:: Do this ::
Can you pull out the lines of the entries below, from the line containing "tan 采购管理 box?" through the line containing "coord(77,496)", both included, and repeat them word for word?

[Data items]
--- start ---
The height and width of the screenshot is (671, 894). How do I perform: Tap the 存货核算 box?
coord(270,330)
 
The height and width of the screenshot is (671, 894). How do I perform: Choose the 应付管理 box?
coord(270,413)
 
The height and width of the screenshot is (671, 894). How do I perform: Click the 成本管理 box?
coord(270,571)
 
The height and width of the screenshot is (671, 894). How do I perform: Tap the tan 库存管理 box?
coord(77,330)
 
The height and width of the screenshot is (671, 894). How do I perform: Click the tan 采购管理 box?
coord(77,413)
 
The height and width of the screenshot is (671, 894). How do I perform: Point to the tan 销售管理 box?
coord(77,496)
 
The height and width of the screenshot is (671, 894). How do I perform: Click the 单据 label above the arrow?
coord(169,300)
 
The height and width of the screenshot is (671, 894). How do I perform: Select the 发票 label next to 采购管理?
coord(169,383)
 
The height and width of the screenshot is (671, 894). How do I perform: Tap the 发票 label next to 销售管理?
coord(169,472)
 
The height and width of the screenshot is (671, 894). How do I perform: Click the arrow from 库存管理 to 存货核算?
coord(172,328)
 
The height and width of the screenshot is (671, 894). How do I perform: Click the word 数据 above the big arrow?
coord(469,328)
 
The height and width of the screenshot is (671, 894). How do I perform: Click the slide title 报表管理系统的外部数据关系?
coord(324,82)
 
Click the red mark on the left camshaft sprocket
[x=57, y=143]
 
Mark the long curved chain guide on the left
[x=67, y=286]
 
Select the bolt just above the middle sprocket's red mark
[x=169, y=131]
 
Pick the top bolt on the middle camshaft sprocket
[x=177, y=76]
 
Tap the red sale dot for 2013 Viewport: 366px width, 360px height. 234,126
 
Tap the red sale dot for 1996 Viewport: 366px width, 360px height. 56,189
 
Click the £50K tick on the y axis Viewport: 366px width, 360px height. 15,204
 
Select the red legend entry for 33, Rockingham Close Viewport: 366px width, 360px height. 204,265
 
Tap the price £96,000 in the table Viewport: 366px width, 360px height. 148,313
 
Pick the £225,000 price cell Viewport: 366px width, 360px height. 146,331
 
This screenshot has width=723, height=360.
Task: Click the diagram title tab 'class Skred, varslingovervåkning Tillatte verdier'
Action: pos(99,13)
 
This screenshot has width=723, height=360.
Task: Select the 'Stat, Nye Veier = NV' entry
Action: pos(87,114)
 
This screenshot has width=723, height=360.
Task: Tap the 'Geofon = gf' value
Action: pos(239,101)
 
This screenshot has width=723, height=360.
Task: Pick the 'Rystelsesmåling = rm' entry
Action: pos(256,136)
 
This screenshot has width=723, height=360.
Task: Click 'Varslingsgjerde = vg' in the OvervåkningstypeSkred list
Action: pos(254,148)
--- end ---
--- start ---
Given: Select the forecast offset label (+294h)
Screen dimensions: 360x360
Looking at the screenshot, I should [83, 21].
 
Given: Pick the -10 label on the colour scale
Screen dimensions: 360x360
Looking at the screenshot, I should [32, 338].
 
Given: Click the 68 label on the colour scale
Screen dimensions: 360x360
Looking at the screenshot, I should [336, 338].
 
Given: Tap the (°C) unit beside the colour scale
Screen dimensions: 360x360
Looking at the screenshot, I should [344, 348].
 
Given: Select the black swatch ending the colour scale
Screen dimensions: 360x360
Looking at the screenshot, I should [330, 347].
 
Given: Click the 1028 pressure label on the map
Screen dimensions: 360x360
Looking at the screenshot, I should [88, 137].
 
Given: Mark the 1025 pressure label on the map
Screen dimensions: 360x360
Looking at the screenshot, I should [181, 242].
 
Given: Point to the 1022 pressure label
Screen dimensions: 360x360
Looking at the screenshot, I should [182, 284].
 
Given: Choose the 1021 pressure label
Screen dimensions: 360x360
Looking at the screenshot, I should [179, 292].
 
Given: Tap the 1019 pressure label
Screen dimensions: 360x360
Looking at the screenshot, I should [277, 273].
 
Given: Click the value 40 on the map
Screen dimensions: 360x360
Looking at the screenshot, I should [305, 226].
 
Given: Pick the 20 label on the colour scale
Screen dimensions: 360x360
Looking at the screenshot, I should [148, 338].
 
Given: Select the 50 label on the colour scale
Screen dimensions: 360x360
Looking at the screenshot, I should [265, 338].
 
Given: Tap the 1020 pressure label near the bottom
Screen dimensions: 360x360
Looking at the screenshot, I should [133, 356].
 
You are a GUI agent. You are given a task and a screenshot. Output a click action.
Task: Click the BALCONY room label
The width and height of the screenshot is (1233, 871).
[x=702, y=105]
--- end ---
:: Result of this task ::
The height and width of the screenshot is (671, 894). How do I perform: Click the tan 采购管理 box?
coord(77,413)
 
The height and width of the screenshot is (671, 894). How do I perform: Point to the tan 销售管理 box?
coord(77,496)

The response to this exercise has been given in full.